Back in the U.S.—where 78 percent of respondents said in January they want the federal government to limit the amount of greenhouse gases that businesses put out—the Paris Agreement could help break the stranglehold that industry has on Congress. For example, it undermines a key argument of many Republicans against taking global action on the climate: that America cannot act alone. It also serves to further marginalize climate change deniers, such as presidential candidate (and Iowa polls front-runner) Senator Ted Cruz, R-Texas, who in an interview last week with NPR said, “Climate change is the perfect pseudoscientific theory for a big-government politician who wants more power.”

Cruz and his ilk are increasingly in the minority in government leadership, but, says Kassie Siegel, director of the Climate Law Institute at the Center for Biological Diversity, it’s still up to “grass-roots activists to create the pressure on governments around the world as quickly as possible” to ensure that countries ratchet up and meet their climate commitments. That’s been the case for a while now. “Nearly 200 nations were compelled to act on climate because there’s a global movement that has made action a political imperative,” says Lindsey Allen, executive director of the Rainforest Action Network. “Look at the elections in Alberta and nationally in Canada”—in which oil industry favorites were ousted by candidates supporting clean energy—“if you want evidence of the movement’s capacity to bring about political change.”

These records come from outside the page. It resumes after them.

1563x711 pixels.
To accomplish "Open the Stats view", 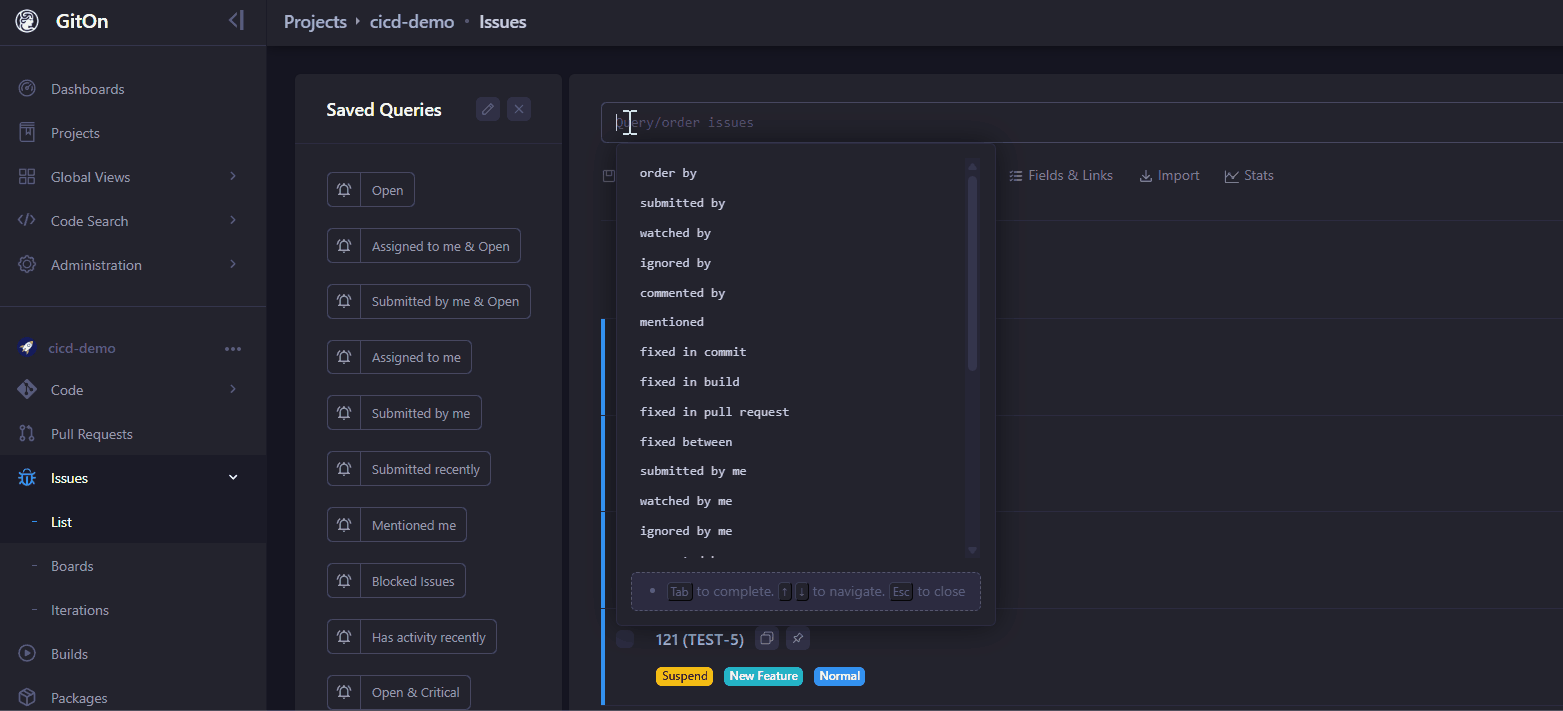I will [1249, 176].
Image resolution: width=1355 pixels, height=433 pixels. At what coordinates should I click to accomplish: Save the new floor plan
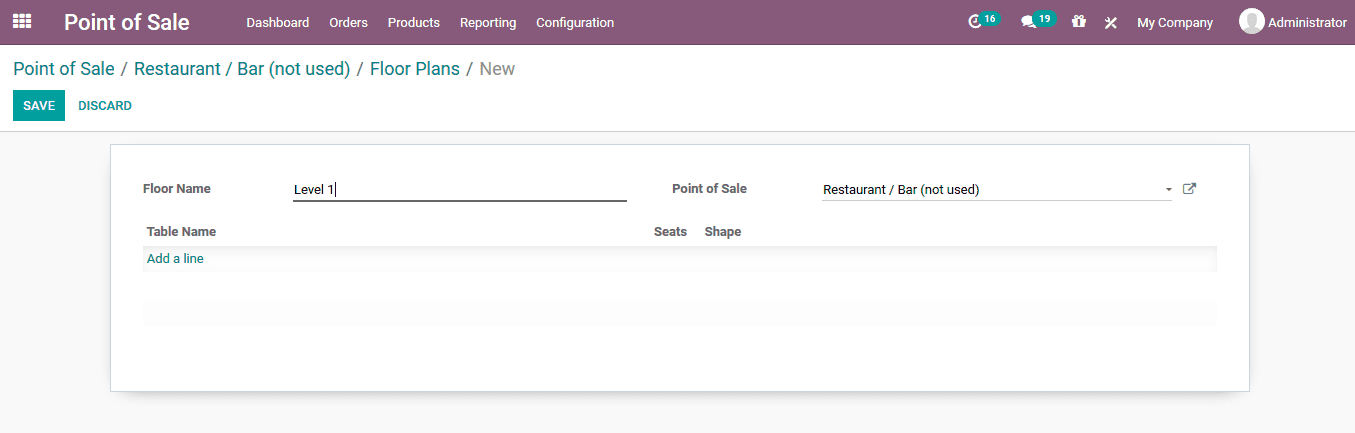(x=39, y=106)
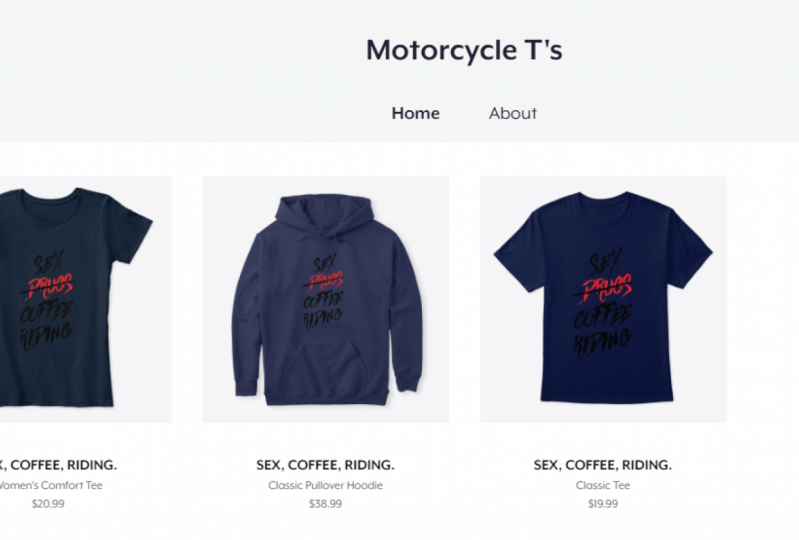The width and height of the screenshot is (799, 540).
Task: Select the Women's Comfort Tee label
Action: click(51, 485)
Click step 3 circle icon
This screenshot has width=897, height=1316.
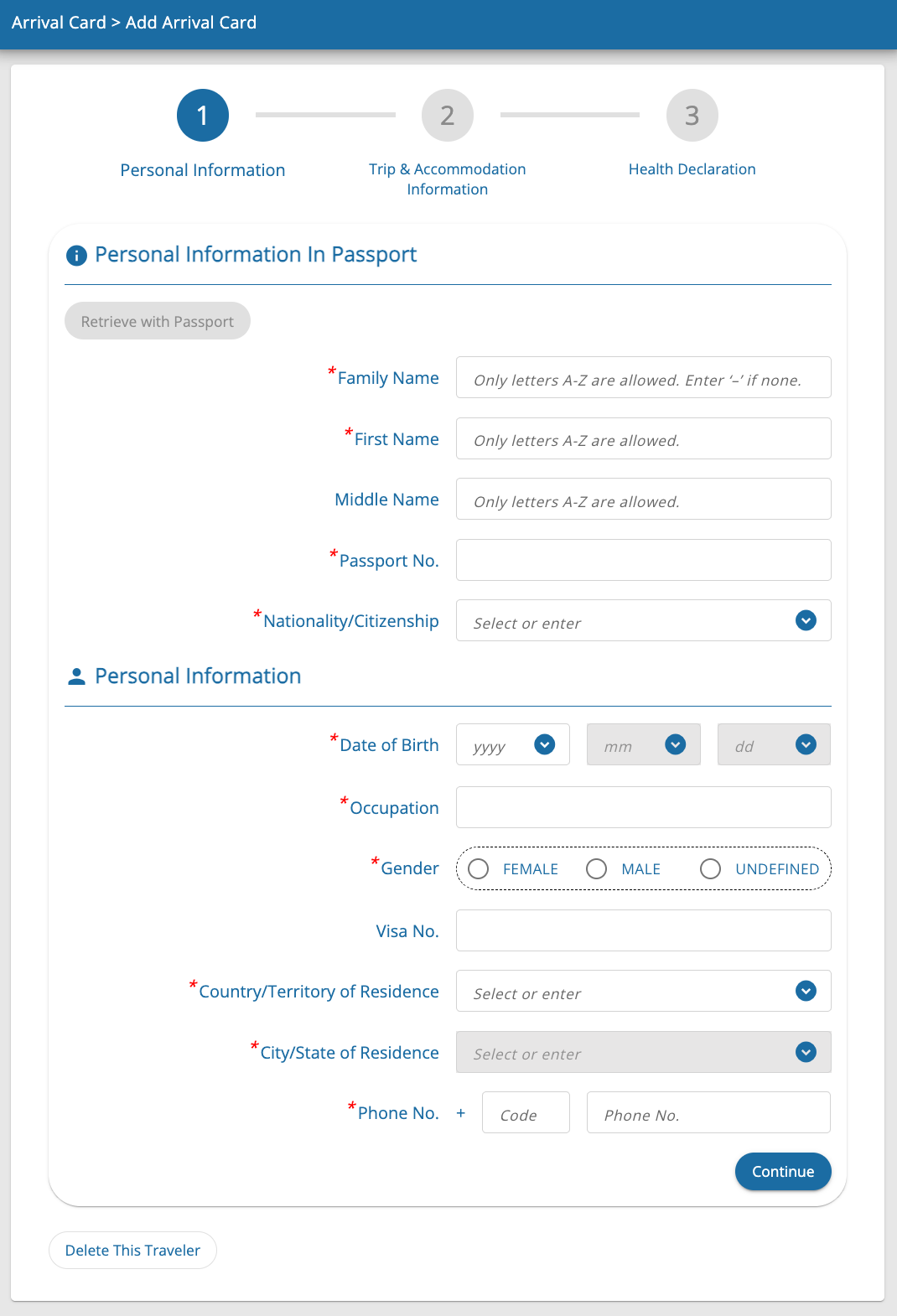[x=692, y=116]
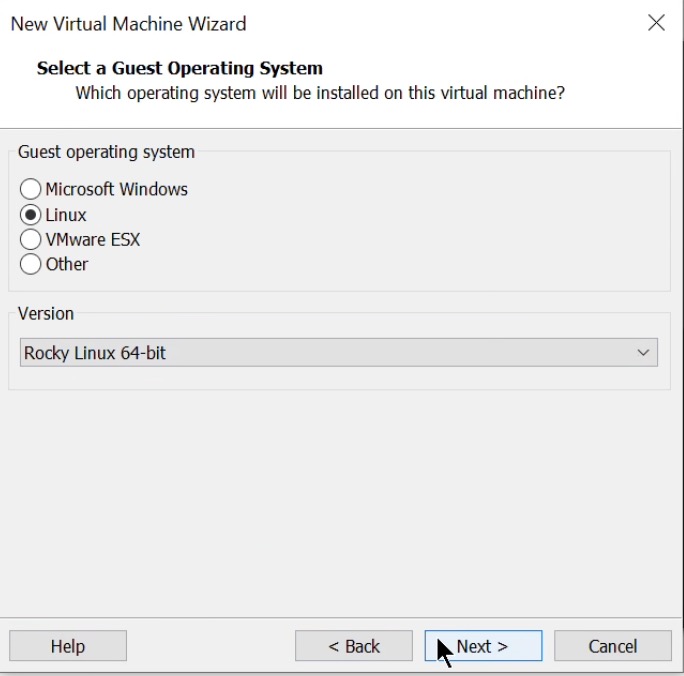Click the 'Linux' option label text
Image resolution: width=684 pixels, height=676 pixels.
[66, 215]
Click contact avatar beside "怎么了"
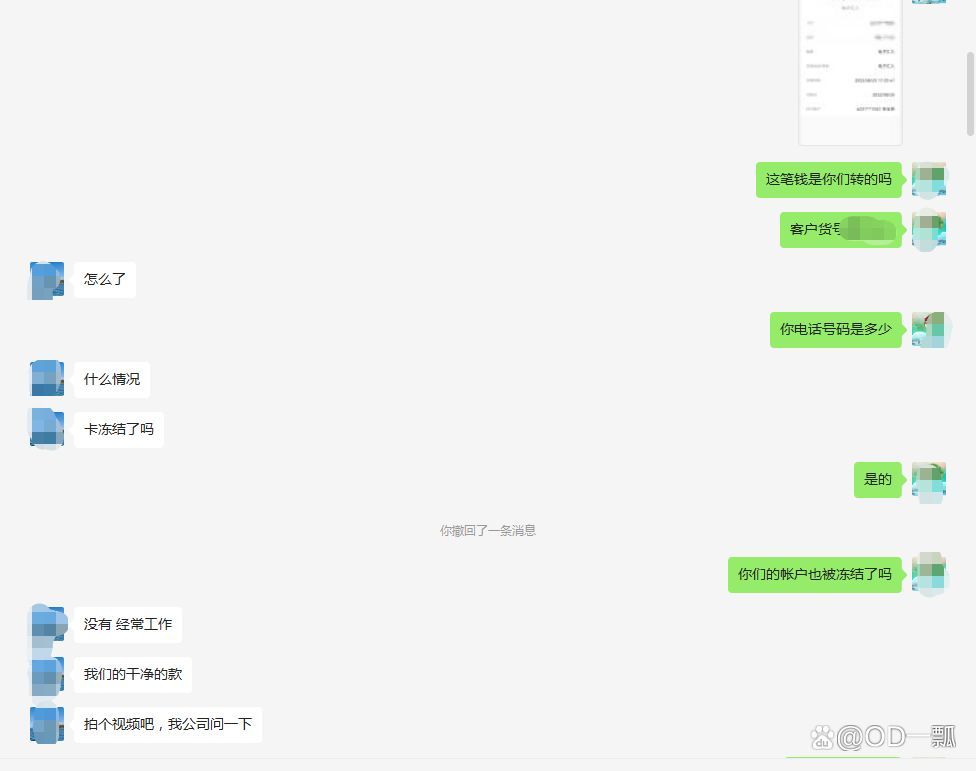976x771 pixels. click(x=47, y=280)
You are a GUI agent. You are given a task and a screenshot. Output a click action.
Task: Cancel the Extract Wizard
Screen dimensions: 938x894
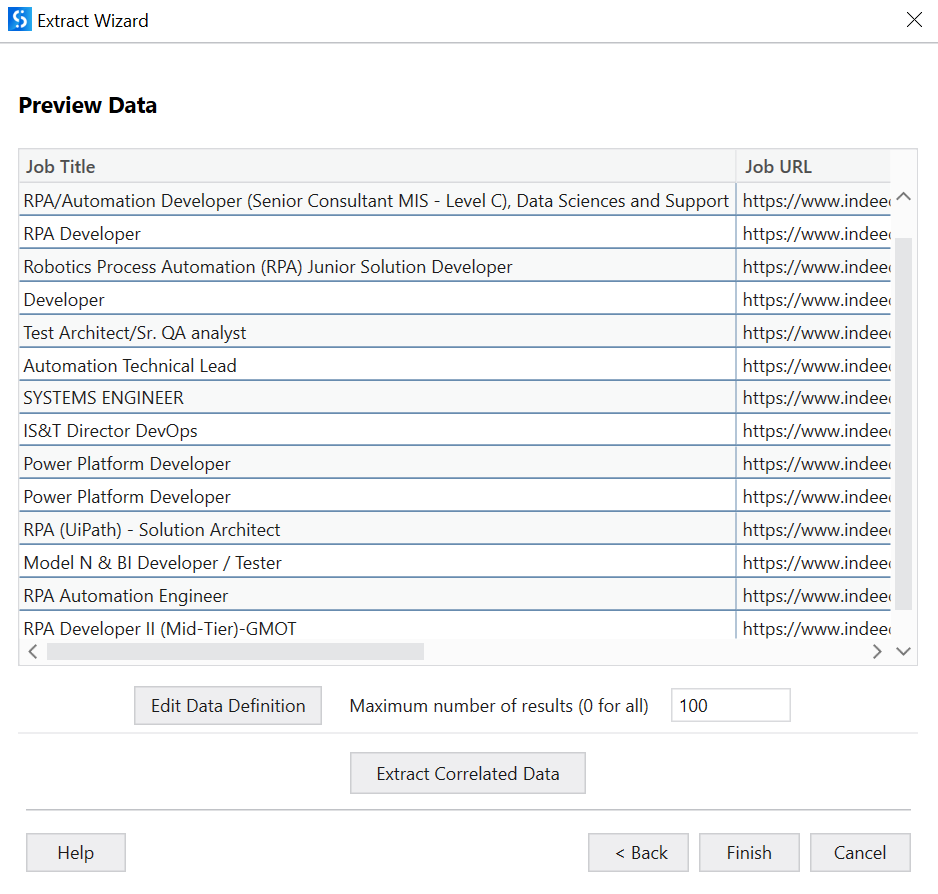(859, 852)
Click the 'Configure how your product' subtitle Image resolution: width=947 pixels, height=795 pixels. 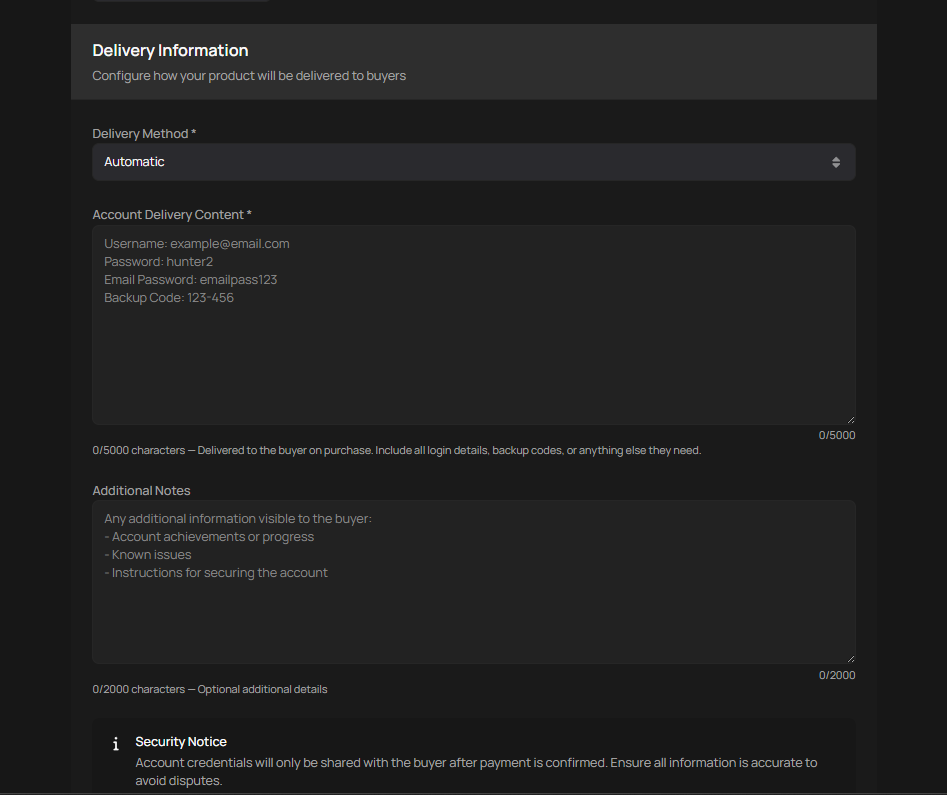[x=249, y=76]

The Paris Agreement has mobilized and galvanized the climate justice movement even further, which, from the onset, planned for “the road through Paris,” seeing these negotiations as a way station, not a stopping point. On December 16, a coalition made up of partners in 12 countries, including 350.org, Greenpeace International, WoMin-African Gender and Extractives Alliance, Oilwatch, Coalizão Não Fracking Brasil and the Philippine Movement for Climate Justice, launched “a global wave of resistance to keep coal, oil and gas in the ground.” It is a “global escalation against the fossil fuel industry” involving “coordinated actions of thousands of people on iconic fossil fuel projects and companies across the globe.” They’ll build off of the successful organizing that, many argue, has led in recent years to mass divestments from fossil fuels, stopped the Keystone oil pipeline, pushed Shell out of the Arctic, shut down hundreds of coal-fired power plants and banned a great deal of fracking. The goal now, though, is even more ambitious: end the fossil fuel economy and begin the era of 100 percent global renewable energy.